Признаться, Миллер, с его знаменитым даром карикатуриста, несколько преувеличил как пороки Макса, так и его добродетели. В угоду литературе Макса пришлось выставить последним отребьем, очистившимся от скверны; аналогичным образом мадемуазель Клод в другом рассказе пришлось выставить чуть ли не герцогиней. Однако и чума, и шлюха вполне реальны, Миллер лишь усилил основные черты их характеров. В обоих случаях совершенное им чудо было чудом очищения.

Но тут необходимо сделать маленькое mise au point. Читателю не следует обольщаться, полагая, что на добрые дела Миллера толкало исключительно величие души. У него действительно было доброе сердце, и он действительно был «мировым парнем», по выражению нашего друга Осборна, но помимо этого Генри был еще и большой шутник и никогда не отказывал себе в удовольствии от души повеселиться.
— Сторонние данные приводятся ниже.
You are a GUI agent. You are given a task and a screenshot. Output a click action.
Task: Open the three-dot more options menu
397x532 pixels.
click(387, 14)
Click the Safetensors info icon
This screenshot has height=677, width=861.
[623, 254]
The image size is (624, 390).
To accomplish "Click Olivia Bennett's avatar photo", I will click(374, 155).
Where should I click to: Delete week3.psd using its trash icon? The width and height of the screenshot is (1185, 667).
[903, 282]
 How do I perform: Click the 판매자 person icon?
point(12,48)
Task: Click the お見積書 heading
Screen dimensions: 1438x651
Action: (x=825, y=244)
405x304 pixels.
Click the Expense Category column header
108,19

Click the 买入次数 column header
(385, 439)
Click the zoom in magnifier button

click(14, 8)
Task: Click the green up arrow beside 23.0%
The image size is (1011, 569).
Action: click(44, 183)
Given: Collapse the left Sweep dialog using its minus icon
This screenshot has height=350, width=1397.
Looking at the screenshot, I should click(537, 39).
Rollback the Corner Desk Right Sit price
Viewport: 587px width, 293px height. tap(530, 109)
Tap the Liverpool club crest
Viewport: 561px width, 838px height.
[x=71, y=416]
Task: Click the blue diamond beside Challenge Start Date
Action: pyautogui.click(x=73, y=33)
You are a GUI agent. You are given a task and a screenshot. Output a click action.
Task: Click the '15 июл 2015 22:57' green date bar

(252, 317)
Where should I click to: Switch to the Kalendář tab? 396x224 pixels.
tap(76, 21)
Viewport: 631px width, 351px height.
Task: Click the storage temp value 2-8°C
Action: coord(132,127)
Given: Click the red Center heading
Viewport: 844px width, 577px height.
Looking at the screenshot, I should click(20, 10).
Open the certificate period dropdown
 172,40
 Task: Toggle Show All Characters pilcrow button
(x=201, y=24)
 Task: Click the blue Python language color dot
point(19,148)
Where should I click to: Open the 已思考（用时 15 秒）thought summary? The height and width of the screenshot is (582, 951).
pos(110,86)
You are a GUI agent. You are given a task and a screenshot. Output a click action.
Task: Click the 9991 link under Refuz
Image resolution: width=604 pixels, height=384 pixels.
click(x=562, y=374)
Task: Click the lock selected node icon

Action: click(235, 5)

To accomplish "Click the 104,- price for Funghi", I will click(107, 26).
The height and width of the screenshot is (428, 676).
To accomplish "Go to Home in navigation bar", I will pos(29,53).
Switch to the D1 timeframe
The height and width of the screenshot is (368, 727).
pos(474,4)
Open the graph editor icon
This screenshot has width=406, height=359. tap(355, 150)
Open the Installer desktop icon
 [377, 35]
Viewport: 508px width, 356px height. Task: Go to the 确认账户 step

Он не собирался улучшать мир — это удел политических деятелей и реформаторов; он собирался улучшать собственное «я». И с каждым новым достижением на ниве самосовершенствования он становился чуть более независимым, чуть более самим собой. Макс и прочее отребье, появляющееся и исчезающее на страницах его книг, были для него неиссякаемым источником удивления. Он наблюдал за ними почти с научной беспристрастностью, изучал их реакции, выслушивал исповеди — и не предпринимал ни малейшей попытки переделать этих людей. Если они все же изменялись — а так всегда и бывало, — то именно потому, что они скорее открывались для нового опыта, нежели ему подвергались.

Миллер Макса на дух не переносит и не сопереживает ему в его страданиях, потому что он по себе прекрасно знает, что значит страдать — страдать так глубоко и радостно, как Максу и не снилось. В действительности он его презирает, смеется над ним и в любой момент готов послать его к черту. Да он этого и не скрывает и уж подавно не льет пьяных слез по поводу всех его тридцати трех несчастий.

Сегодня я вознесу тебя до небес, а завтра — сброшу, как грузило. Черт с ним, угроблю на этого мерзавца еще один день — и амба! Неужели я наконец смогу от него отделаться! Сегодня я еще послушаю тебя, мудака… выужу всю твою подноготную. Выжму из тебя последние соки — и за борт, а там пропадай ты пропадом!

Вот так Генри занимается спасением Макса. Завтра — «пропадай ты пропадом!». Но завтра Макс будет тихо свыкаться с новой жизнью, вливание которой сделал ему Миллер. Завтра будет завтра, но сегодня Максу позволено оросить жилетку своего гуру этими невидимыми слезами исцеления. Перекроенный шиворот-навыворот, Макс уже не обитатель гетто, вызывающий омерзение своими хищническими замашками, — теперь Макс человек. Миллер же отныне — друг; не потенциальный клиент (каково тебе, Миллер?), ни даже друг-клиент, а просто друг — друг tout court. Макса не волнуют больше ни Миллеровы деньги, ни его бутерброды с ветчиной, ни даже его рубашки и шляпы — ему нужен только он сам.